A Power Purchase Agreement (PPA) is a long-term contract in which an energy producer and a buyer agree to purchase electricity at a fixed price and over a defined period of time. PPAs promote investment in renewable energies.

9/26/2024

A power purchase agreement (PPA) is a long-term contract between an electricity producer (e.g. an operator of a solar or wind power plant) and a buyer (e.g. an energy supply company or a large consumer).
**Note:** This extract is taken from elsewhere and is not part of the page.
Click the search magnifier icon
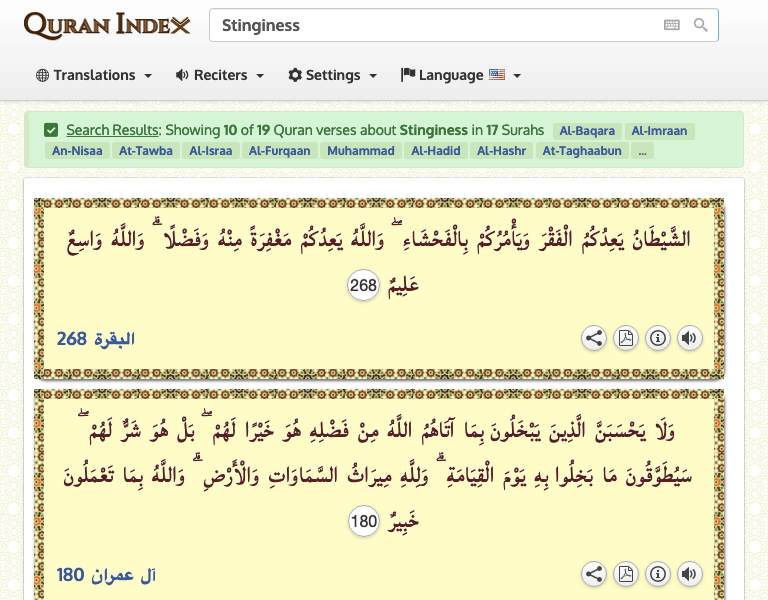This screenshot has height=600, width=768. [x=701, y=25]
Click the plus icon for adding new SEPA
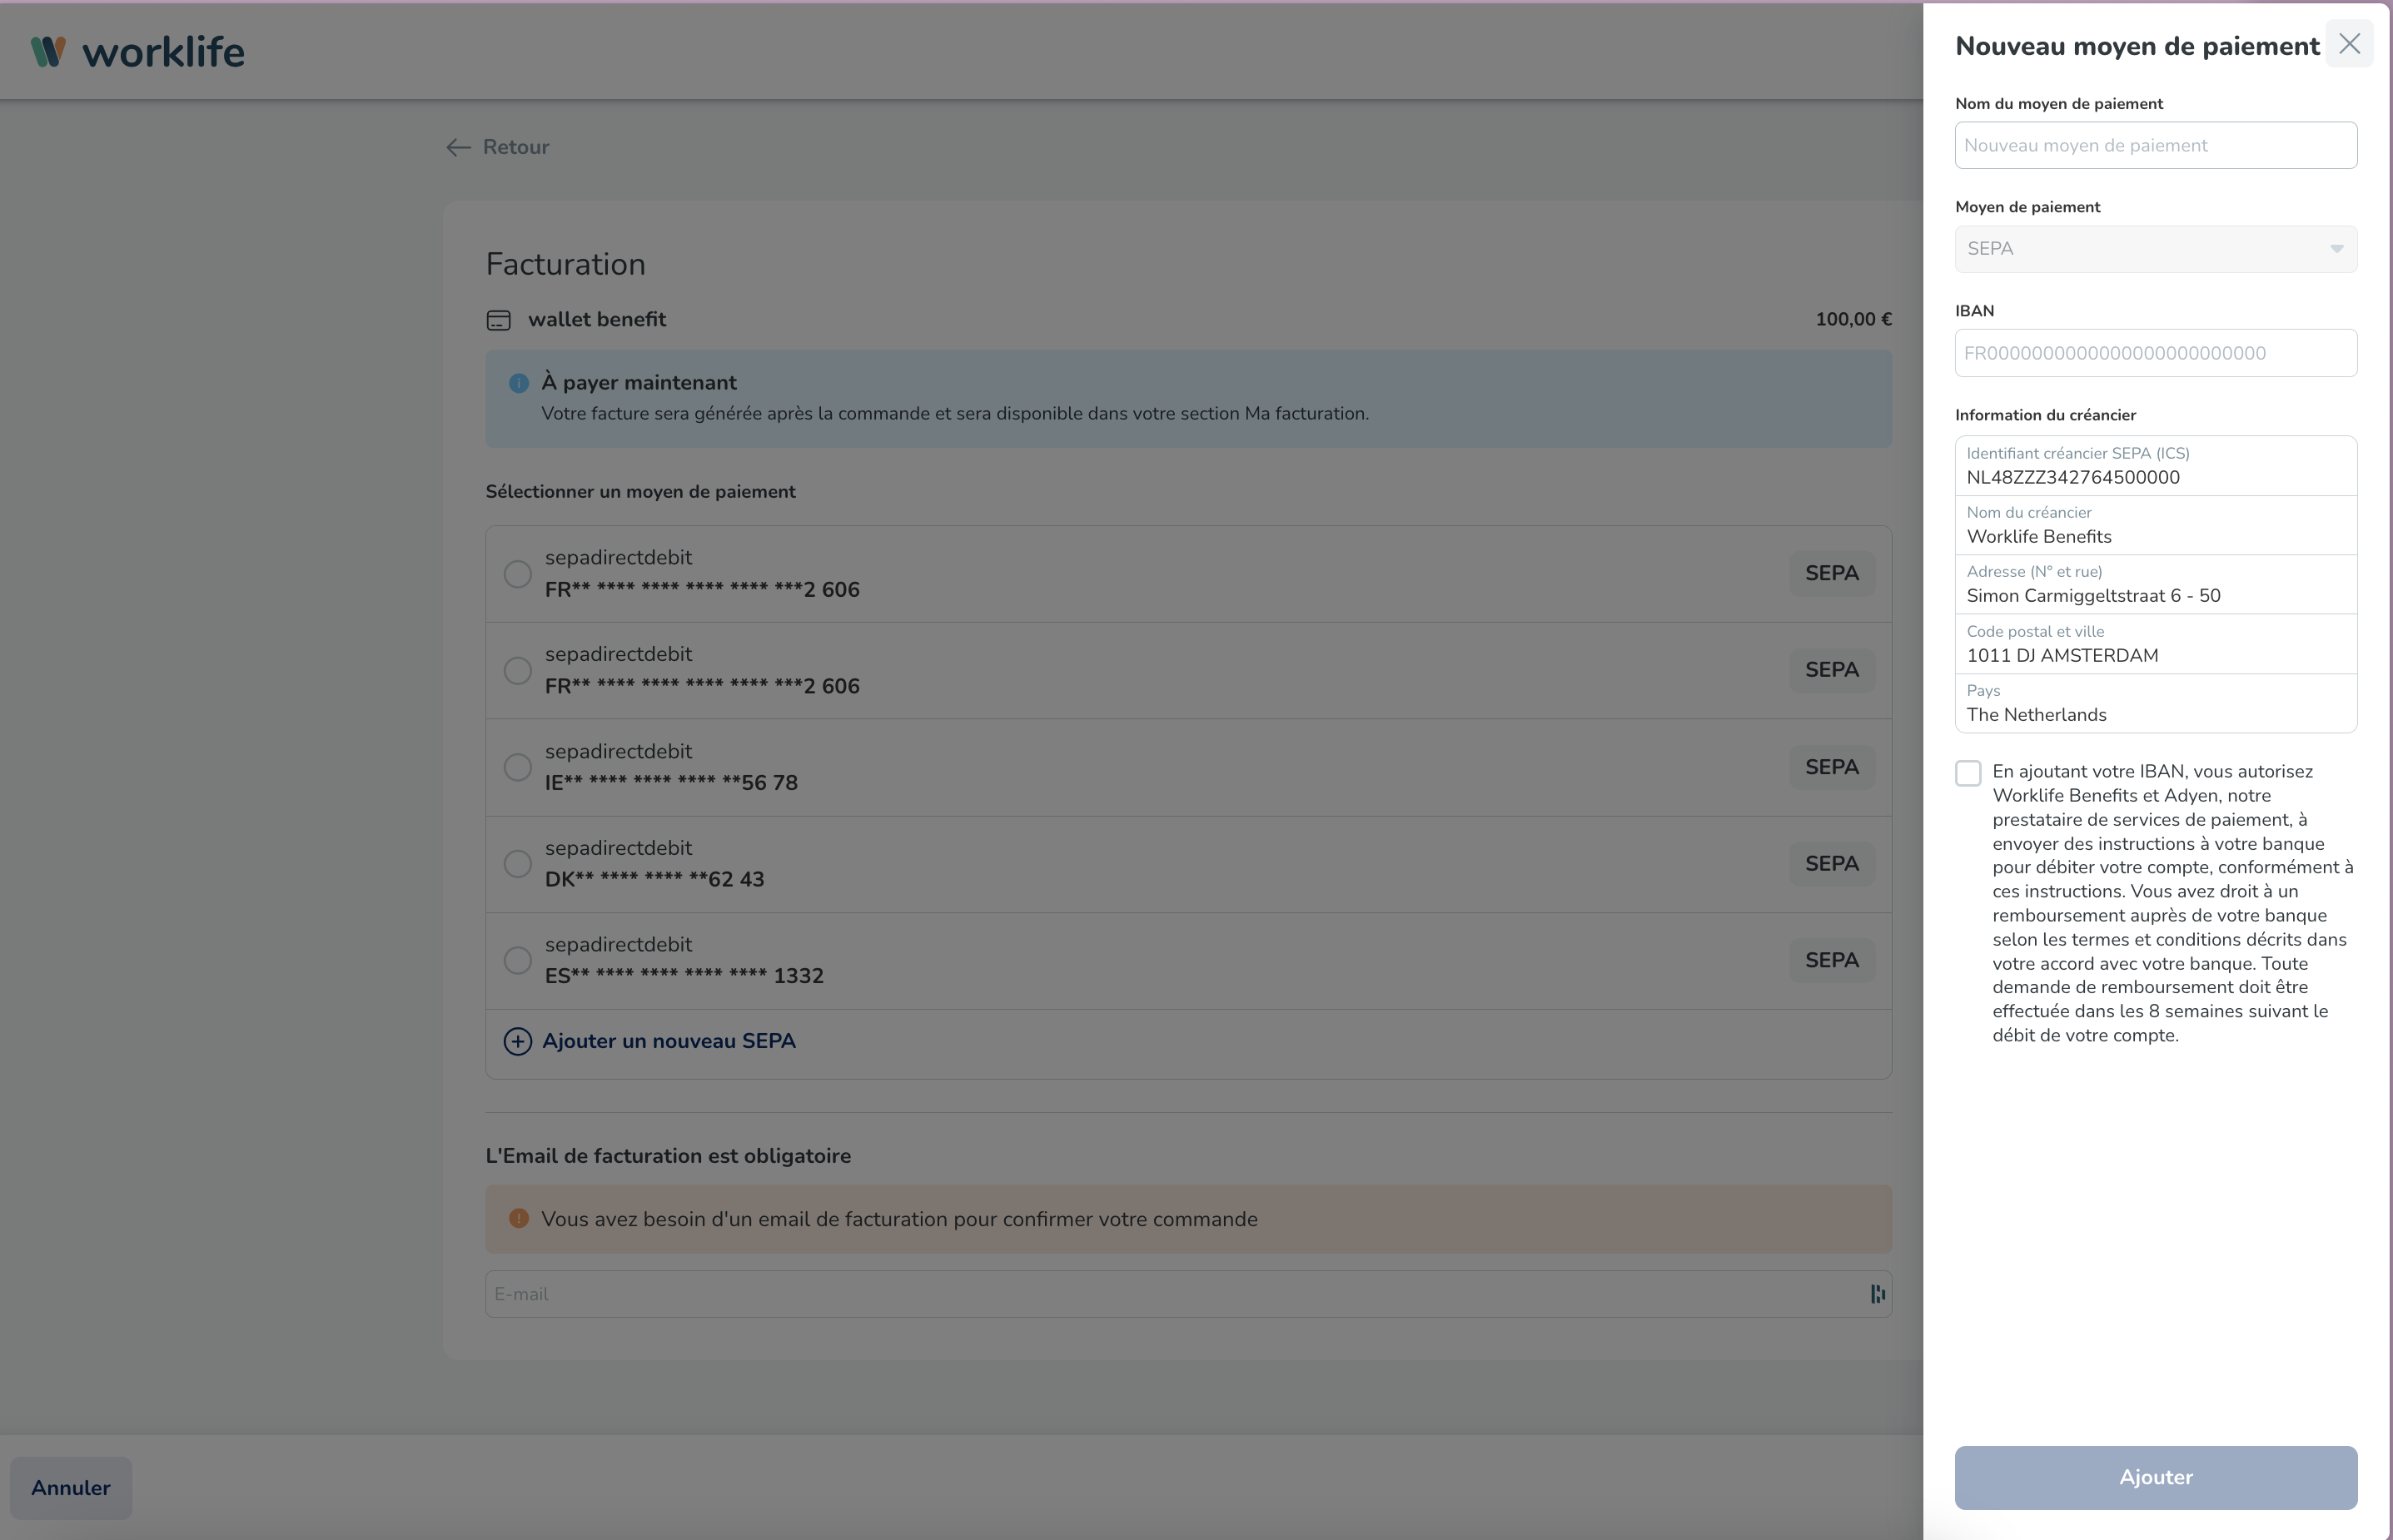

In this contract, the customer undertakes to purchase a certain amount of electrical energy at a fixed price over a fixed period of time.

Here are some key points about PPAs:

  • Price certainty: the PPA provides price certainty for both the producer and the off-taker, as the price of the electricity is fixed for the duration of the contract.
  • Term: PPAs often have long terms, which can be several years, allowing the producer to amortise the investment in the power generation plant.
  • Financing: These contracts are often crucial for the financing of renewable energy projects as they provide investors with a predictable source of income.
  • Market risk: The PPA reduces market risk for the generator as they have a guaranteed income regardless of fluctuations in electricity prices on the market.
  • Flexibility: Some PPAs may include options to adjust volumes or prices to reflect changing market conditions.

PPAs are particularly common in the renewable energy sector as they help to secure financing for projects and promote the development of sustainable energy.